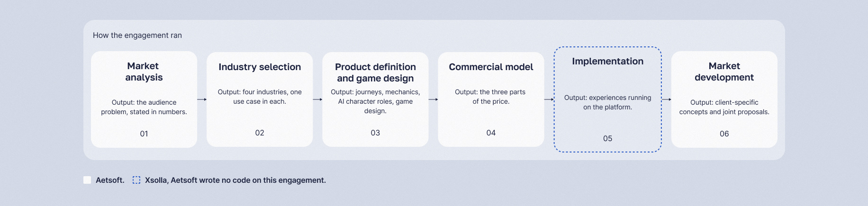Click arrow between Product definition and Commercial model

(433, 99)
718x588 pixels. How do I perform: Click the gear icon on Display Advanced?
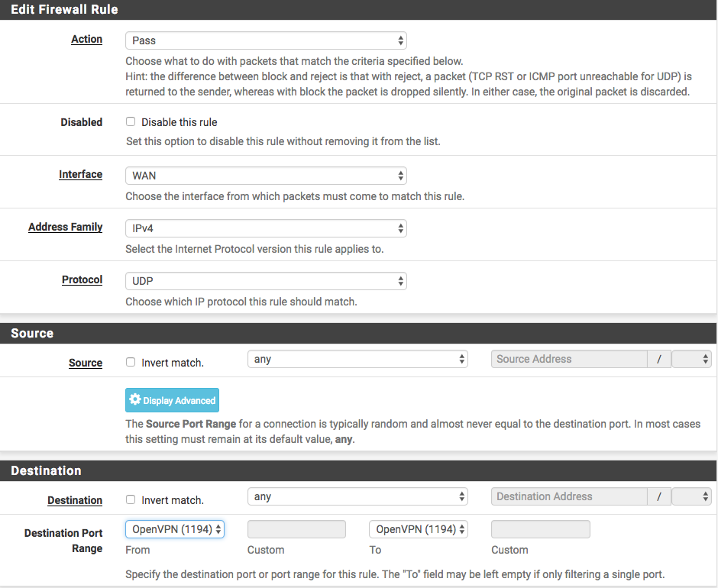(x=135, y=400)
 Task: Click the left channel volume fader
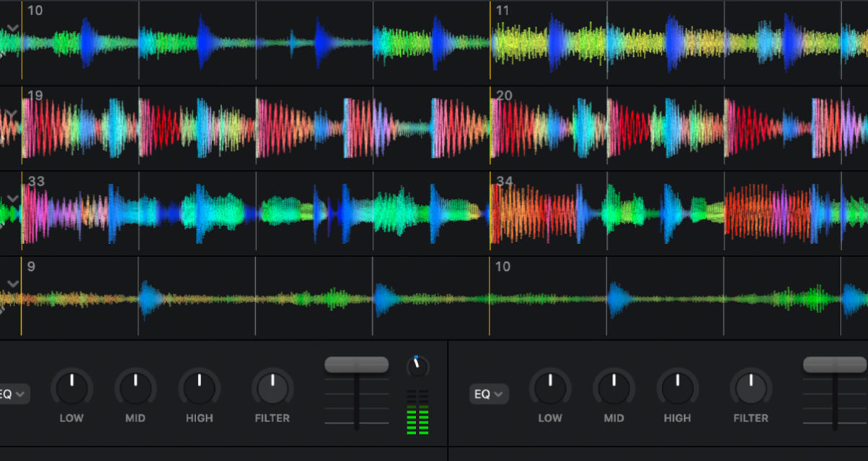click(x=356, y=364)
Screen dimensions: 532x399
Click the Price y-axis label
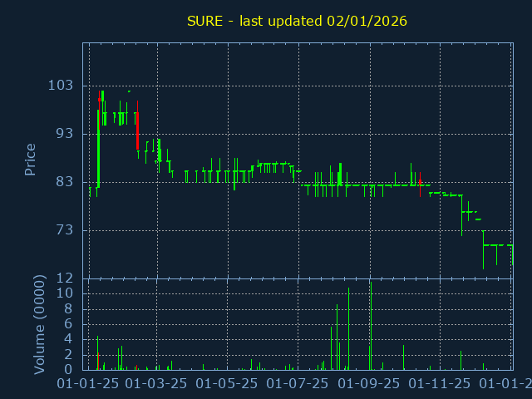(31, 159)
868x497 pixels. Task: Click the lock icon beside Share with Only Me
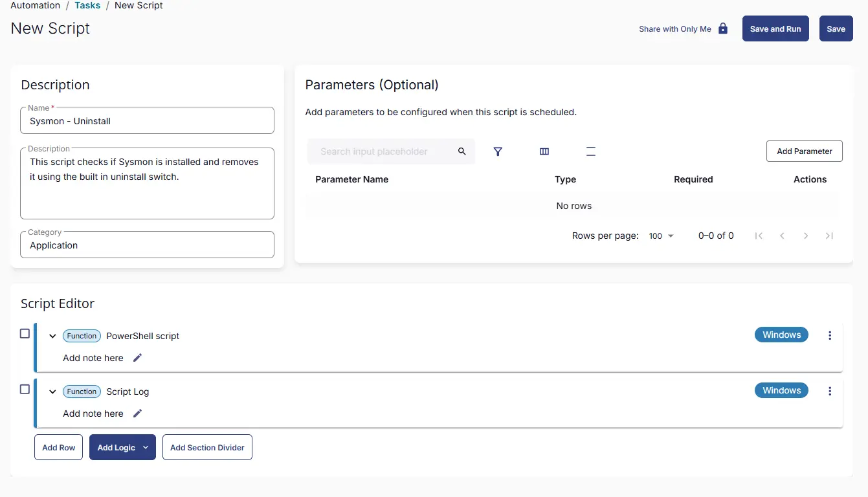click(x=723, y=28)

******************************

## What is being asked
Pictures are to be omitted. The lines from the line holding "Screen dimensions: 532x399" through the closing line of the data above are to be set down exactly, and nothing more.

## Response box
Screen dimensions: 532x399
Click the Price y-axis label
(31, 159)
868x497 pixels. Task: Click the lock icon beside Share with Only Me
click(x=723, y=28)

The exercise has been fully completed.